[Saved data entries]
Start of Block
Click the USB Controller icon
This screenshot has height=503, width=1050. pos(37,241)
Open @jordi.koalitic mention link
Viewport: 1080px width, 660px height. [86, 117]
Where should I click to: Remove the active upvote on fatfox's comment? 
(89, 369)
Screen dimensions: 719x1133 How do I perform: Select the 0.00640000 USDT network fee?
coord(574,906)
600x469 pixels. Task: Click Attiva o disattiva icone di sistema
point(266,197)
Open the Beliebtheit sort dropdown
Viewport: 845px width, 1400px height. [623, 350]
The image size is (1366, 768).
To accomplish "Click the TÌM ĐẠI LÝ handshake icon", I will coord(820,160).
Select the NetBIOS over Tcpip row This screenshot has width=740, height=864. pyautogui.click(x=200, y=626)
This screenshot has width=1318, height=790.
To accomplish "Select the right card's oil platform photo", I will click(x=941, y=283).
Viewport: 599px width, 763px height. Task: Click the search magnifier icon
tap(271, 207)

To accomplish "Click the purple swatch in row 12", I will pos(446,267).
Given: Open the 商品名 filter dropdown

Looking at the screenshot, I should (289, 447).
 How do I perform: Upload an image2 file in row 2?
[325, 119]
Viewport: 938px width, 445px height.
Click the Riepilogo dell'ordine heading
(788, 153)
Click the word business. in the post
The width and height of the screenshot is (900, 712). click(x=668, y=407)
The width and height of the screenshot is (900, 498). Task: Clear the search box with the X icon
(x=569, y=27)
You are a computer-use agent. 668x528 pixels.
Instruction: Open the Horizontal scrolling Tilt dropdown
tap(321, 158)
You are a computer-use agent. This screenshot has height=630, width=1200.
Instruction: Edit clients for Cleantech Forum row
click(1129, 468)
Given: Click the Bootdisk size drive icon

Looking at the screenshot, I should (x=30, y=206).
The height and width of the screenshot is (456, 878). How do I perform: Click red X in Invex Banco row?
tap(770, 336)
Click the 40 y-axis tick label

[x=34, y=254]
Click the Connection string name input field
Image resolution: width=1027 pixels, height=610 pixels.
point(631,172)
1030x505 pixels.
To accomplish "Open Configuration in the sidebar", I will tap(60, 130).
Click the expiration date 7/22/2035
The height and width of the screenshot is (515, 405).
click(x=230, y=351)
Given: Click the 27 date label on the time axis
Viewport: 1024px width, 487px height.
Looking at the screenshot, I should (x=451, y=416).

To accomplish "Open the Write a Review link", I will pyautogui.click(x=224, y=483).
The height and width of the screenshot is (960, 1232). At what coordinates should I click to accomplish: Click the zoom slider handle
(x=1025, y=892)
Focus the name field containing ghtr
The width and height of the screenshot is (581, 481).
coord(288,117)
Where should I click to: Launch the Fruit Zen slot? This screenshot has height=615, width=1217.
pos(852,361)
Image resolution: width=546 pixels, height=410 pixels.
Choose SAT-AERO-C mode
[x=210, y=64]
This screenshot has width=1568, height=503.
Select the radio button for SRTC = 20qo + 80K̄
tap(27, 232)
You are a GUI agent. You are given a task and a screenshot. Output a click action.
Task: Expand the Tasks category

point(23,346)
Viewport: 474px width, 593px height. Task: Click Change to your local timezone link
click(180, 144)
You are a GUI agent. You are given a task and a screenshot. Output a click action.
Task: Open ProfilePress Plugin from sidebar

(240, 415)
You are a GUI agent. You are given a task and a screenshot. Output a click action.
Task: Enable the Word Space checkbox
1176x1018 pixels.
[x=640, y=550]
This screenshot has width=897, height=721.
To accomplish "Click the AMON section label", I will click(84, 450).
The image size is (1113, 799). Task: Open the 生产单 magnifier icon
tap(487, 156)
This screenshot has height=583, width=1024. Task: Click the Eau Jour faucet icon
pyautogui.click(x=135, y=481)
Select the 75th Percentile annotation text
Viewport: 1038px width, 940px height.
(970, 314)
End of Block
**About this task**
Reproduce, word for word and in full, only the lines above that start at the line with "The image size is (1366, 768)." and run through the line with "1030x505 pixels.", both ends included.

**Exercise result**
The image size is (1366, 768).
To accomplish "Click the TÌM ĐẠI LÝ handshake icon", I will coord(820,160).
Select the NetBIOS over Tcpip row This screenshot has width=740, height=864. pyautogui.click(x=200, y=626)
This screenshot has width=1318, height=790.
To accomplish "Select the right card's oil platform photo", I will click(x=941, y=283).
Viewport: 599px width, 763px height. Task: Click the search magnifier icon
tap(271, 207)

To accomplish "Click the purple swatch in row 12", I will pos(446,267).
Given: Open the 商品名 filter dropdown

Looking at the screenshot, I should (289, 447).
 How do I perform: Upload an image2 file in row 2?
[325, 119]
Viewport: 938px width, 445px height.
Click the Riepilogo dell'ordine heading
(788, 153)
Click the word business. in the post
The width and height of the screenshot is (900, 712). click(x=668, y=407)
The width and height of the screenshot is (900, 498). Task: Clear the search box with the X icon
(x=569, y=27)
You are a computer-use agent. 668x528 pixels.
Instruction: Open the Horizontal scrolling Tilt dropdown
tap(321, 158)
You are a computer-use agent. This screenshot has height=630, width=1200.
Instruction: Edit clients for Cleantech Forum row
click(1129, 468)
Given: Click the Bootdisk size drive icon

Looking at the screenshot, I should (x=30, y=206).
The height and width of the screenshot is (456, 878). How do I perform: Click red X in Invex Banco row?
tap(770, 336)
Click the 40 y-axis tick label

[x=34, y=254]
Click the Connection string name input field
Image resolution: width=1027 pixels, height=610 pixels.
point(631,172)
1030x505 pixels.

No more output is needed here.